Transcribe these records exactly, dropping every picture.

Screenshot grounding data
◆ ◆ ◆

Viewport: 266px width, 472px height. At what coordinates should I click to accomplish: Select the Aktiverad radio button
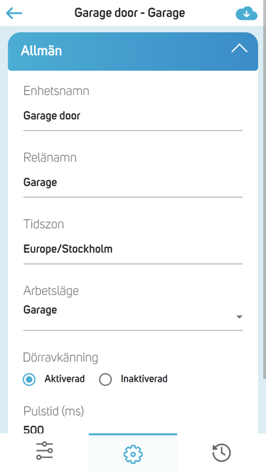click(x=29, y=380)
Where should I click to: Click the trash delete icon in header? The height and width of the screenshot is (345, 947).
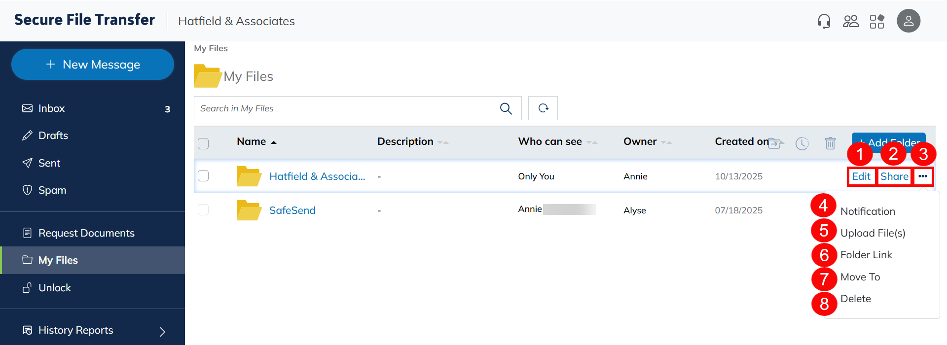click(830, 143)
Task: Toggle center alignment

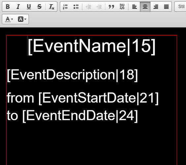Action: (145, 7)
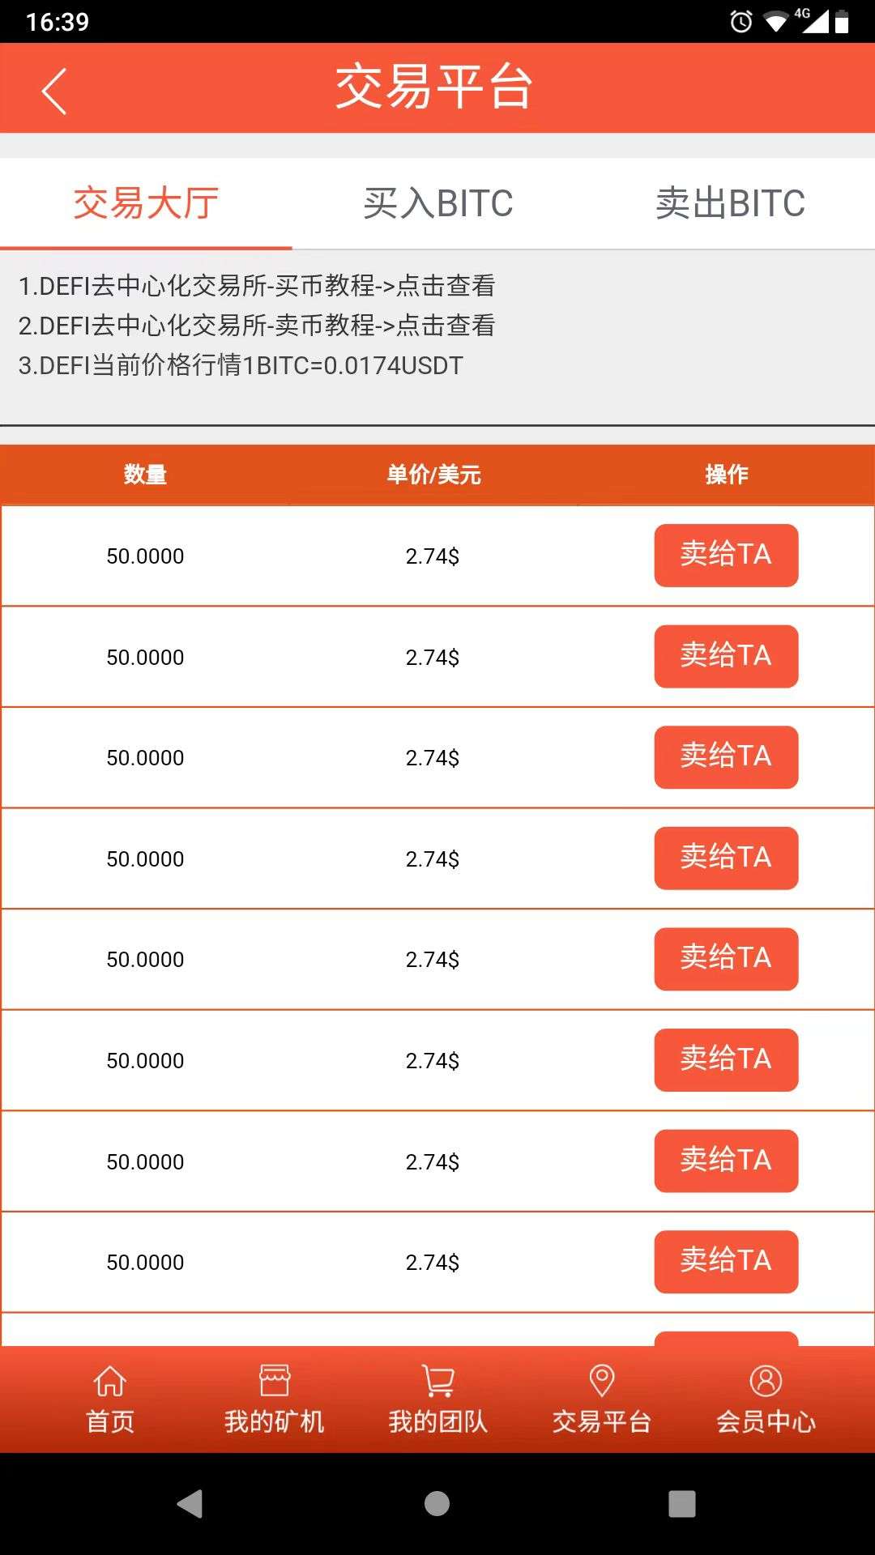Image resolution: width=875 pixels, height=1555 pixels.
Task: Click 卖给TA in the fourth row
Action: [x=726, y=858]
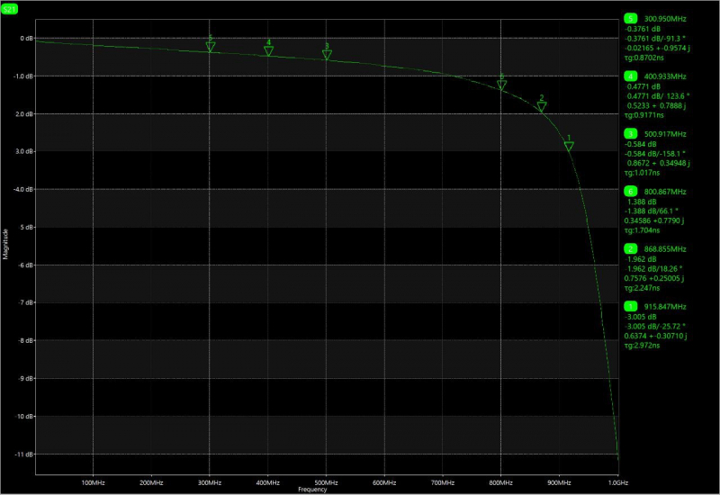Click the marker 3 badge in readout list

point(631,133)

◆ ◆ ◆

[EXPECTED ANSWER]
Viewport: 266px width, 472px height. At what coordinates should I click to accomplish: Select the Aktiverad radio button
click(x=29, y=380)
Where should I click to: Click the trash delete icon in header? The height and width of the screenshot is (345, 947).
click(830, 143)
Task: Toggle center alignment

Action: (145, 7)
Image resolution: width=875 pixels, height=1555 pixels.
Task: Click 卖给TA in the fourth row
Action: [x=726, y=858]
Click the marker 3 badge in readout list

point(631,133)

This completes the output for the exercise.